- [Records supplied]:
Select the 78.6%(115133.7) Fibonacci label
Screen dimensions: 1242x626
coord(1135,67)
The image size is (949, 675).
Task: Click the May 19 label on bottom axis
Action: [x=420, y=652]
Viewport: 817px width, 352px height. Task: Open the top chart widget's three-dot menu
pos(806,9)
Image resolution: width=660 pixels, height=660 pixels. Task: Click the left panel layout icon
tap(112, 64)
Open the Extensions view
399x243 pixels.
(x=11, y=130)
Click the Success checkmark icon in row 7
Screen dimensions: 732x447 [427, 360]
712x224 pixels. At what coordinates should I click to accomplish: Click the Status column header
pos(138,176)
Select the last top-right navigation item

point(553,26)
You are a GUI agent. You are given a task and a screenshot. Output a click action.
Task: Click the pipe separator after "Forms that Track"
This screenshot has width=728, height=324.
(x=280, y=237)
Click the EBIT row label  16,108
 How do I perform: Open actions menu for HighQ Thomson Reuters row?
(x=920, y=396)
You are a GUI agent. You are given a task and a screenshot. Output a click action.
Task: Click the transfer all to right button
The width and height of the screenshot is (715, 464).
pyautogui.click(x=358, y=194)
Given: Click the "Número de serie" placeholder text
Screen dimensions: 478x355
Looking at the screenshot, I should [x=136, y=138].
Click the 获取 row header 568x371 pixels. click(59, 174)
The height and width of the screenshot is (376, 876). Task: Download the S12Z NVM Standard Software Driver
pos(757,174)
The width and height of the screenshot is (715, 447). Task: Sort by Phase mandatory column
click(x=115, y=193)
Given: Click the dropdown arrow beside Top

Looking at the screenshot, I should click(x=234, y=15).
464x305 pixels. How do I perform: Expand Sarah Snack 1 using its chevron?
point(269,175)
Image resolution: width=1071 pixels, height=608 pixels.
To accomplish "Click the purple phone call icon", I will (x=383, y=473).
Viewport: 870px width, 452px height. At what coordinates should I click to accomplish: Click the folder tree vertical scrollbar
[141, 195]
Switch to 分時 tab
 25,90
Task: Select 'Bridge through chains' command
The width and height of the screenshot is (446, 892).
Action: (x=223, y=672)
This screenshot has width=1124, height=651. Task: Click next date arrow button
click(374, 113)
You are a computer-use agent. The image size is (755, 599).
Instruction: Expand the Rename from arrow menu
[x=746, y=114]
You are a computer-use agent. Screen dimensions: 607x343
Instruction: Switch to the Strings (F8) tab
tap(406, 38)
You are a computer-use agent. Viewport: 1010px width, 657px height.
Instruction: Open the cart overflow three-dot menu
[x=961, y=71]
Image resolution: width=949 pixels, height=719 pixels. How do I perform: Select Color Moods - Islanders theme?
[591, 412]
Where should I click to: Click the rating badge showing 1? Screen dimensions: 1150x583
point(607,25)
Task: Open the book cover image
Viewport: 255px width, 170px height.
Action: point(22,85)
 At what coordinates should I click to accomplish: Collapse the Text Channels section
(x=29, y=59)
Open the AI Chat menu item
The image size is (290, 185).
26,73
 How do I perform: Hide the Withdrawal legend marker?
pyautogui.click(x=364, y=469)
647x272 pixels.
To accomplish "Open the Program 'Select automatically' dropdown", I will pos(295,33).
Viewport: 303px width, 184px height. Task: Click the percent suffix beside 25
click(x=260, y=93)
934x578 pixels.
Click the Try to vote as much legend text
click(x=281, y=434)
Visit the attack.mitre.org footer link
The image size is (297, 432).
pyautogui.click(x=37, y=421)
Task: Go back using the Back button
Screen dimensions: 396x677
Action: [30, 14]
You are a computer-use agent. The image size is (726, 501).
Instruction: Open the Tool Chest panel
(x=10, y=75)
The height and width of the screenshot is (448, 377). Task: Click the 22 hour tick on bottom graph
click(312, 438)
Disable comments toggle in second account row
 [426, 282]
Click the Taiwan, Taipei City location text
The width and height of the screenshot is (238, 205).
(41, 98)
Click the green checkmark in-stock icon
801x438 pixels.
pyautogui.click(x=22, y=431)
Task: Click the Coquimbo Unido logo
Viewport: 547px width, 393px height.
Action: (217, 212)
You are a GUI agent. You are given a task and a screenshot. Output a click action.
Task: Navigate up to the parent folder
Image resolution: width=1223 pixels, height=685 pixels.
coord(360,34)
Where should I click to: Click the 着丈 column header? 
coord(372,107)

- [Activity]:
Repeat only the stretch of lines that begins at the line containing "Task: Navigate up to the parent folder" and ends at the last line above, both included.

- [Exercise output]:
Task: Navigate up to the parent folder
Image resolution: width=1223 pixels, height=685 pixels.
coord(360,34)
Where should I click to: Click the 着丈 column header? 
coord(372,107)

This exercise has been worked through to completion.